*読解本文*
-- -- --

INTERVIEW
小野絢子さんデリカテッセン「Koma」

甲斐駒から育まれる水は命の源。
美しい自然の中に、さらに美しい素材がある。

白州の地で暮らす人たちへのインタビュー。第二回目は、白州で生まれ育ったのちに東京とロンドンで働き昨年Uターンした、小野絢子さんです。

text by 高山かおり/photo by 古厩志帆


食に対して無頓着だった10代を経て
まずは白州から離れようと思ったきっかけについて教えてください。

当時は何もない町だと思っていて、とにかく日常に刺激がなかったんですよね。原付バイクに乗ってましたけど、甲府までも距離があるし、遊ぶところが全然なくて。歳の離れた兄と姉が白州を離れていたこともあり、都会に出て勉強するという選択が自然でした。10代の頃は野望がなくて、何をやりたいのかが明確に定まってなかった。東京がきらきらとして見えて、憧れていた自分もいたのだと思います。

大学では英文学科に進みました。12歳のとき、商工会の旅行だったと思いますが、グループの方たちと両親と一緒にニューヨークへ行ったんです。初めての海外旅行で、英語を話せるようになりたいと思ったんですよね。世界の人々がどんなことを思っているのか、英語でコミュニケーションができるようになりたいと考えた原点です。この頃から海外への興味が生まれました。

大学卒業後は、都内で就職したんですよね。

先輩や同僚にも本当に恵まれて、とても居心地のよい会社でした。人とのつながりをすごく大事にする文化があり、例えば社長や副社長のバースデーに社員一人一人がメッセージを書いて大きな紙のケーキをつくってプレゼントするなど、直筆のメッセージでやりとりすることも多かったんです。心のこもった手書きのメッセージは、気持ちがちゃんと伝わる意味があることだということをそこで教わりました。

-- -- --

*データ抜粋*
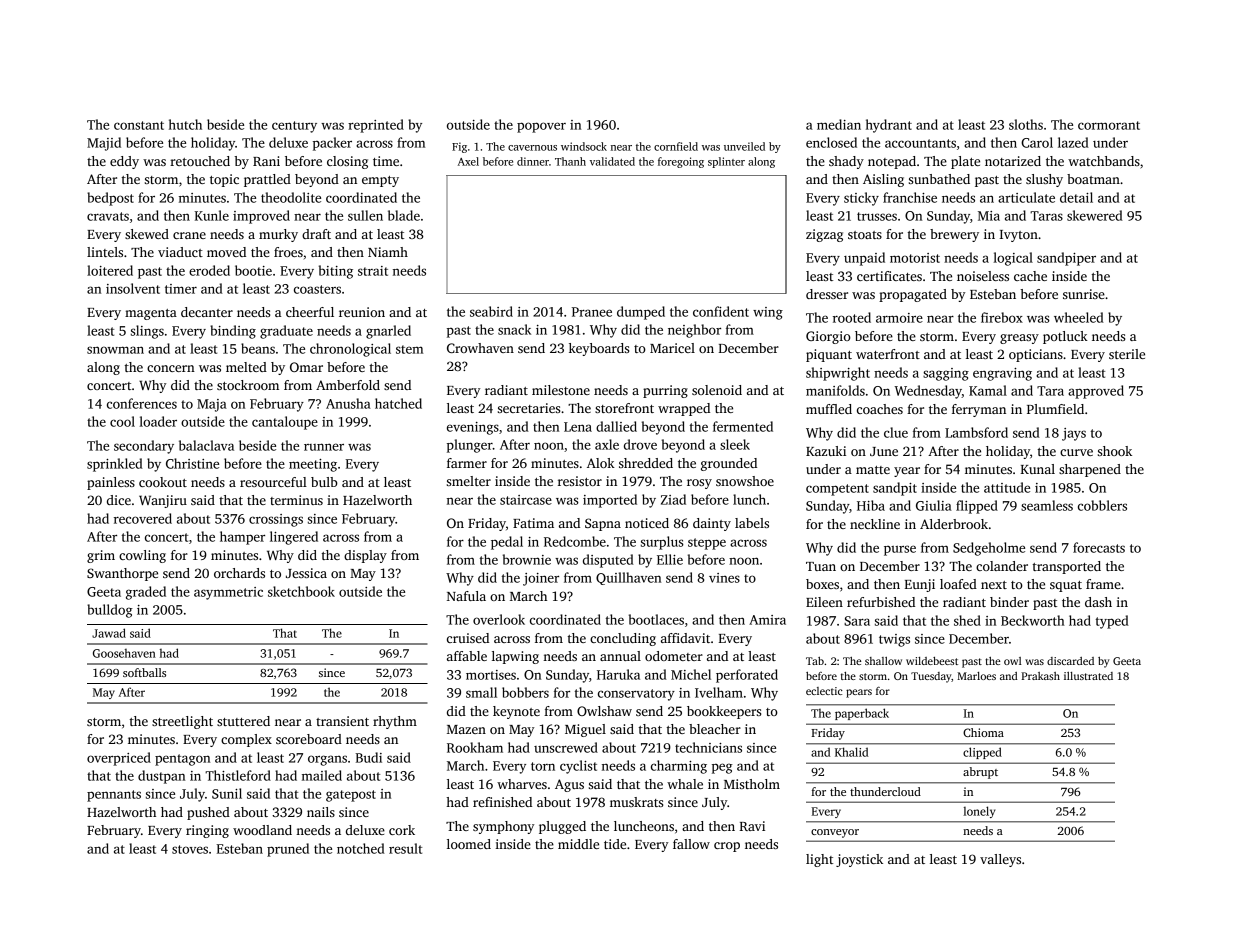 This image has width=1233, height=952. Describe the element at coordinates (1084, 294) in the image. I see `sunrise` at that location.
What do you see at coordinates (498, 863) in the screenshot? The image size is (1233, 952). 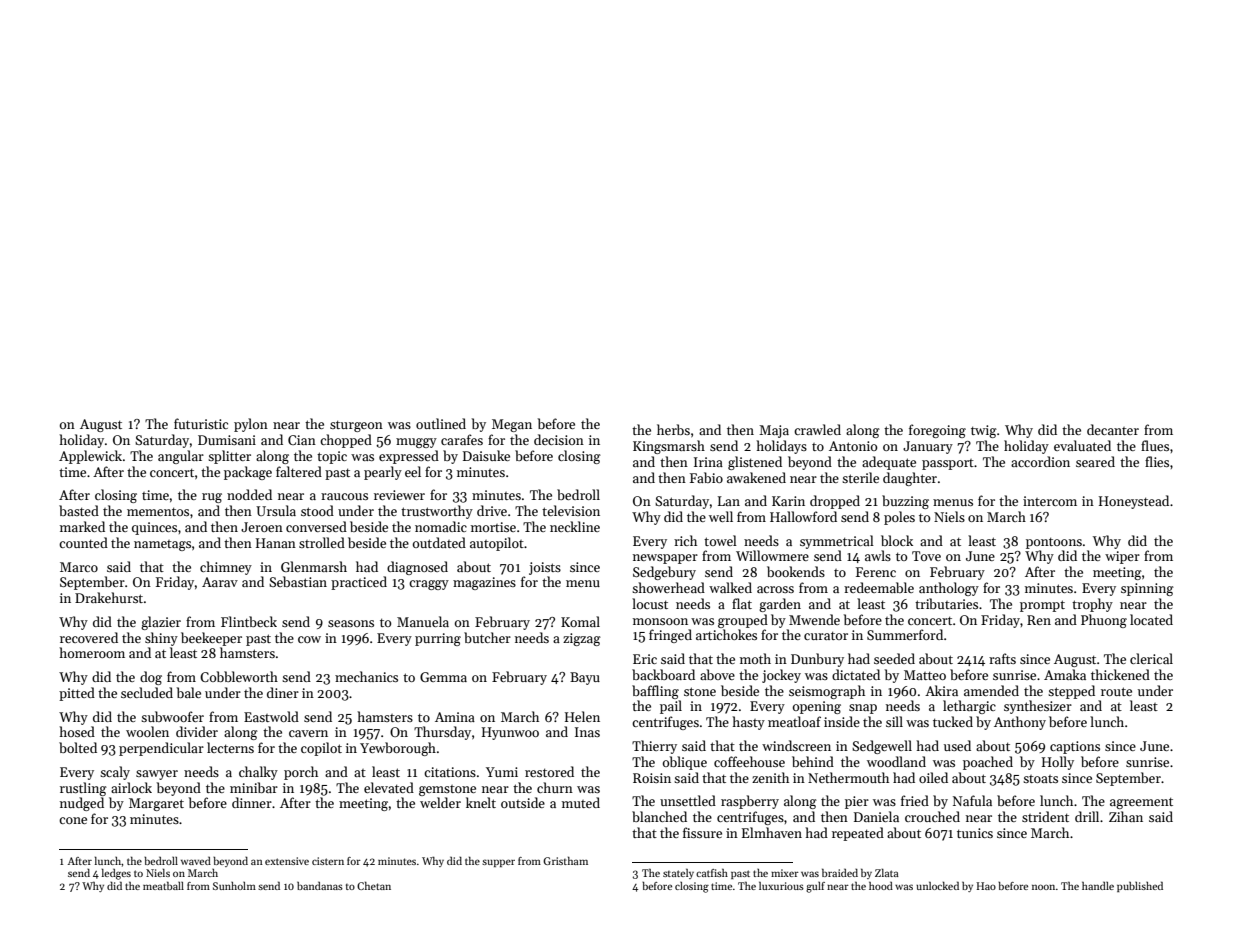 I see `supper` at bounding box center [498, 863].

-- -- --

*課題 1*
小野絢子さんのインタビューで、小野さんが12歳のときに初めての海外旅行で訪れた都市はどこか。
*課題 2*
小野絢子さんのインタビューを、最後の文の次から書き進めよ。
データは小野絢子さんのインタビューとは関係がない。

*最終回答 1*
ニューヨークである。

*最終回答 2*
ただ、何年か仕事を続ける中で、なぜかときめきを感じない自分に気づきました。体調を崩すようになってしまい、出合ったのがマクロビオティック。先生に教わって勉強しながら3ヶ月間ヴィーガン生活を続けると、驚くほど体調が整って、体質もガラッと変わったんです。肌がきめ細やかになって、脳がスッキリして仕事効率も上がった。腸内環境が整うことで、身体も脳も心も軽くなって、仕事にスキップして行きたくなるくらいに激変しました。

それまでは食に対して本当に無頓着でした。料理を始めるようになって、父が自分の畑で育てている野菜を送ってくれたんです。味が濃くてみずみずしく、東京のスーパーで買う野菜とは全然違いました。食べると身体が喜び、調子が変わるんです。まさに「巡る」感覚です。初めて生まれ育った白州にありがたみを感じました。美しい自然の中に、さらに美しい素材があったんですよね。

離れたからこそ気づくことができた、白州の自然と美味しい水
白州を離れて暮らしたからこそ、白州の美しさに気づいたんですね。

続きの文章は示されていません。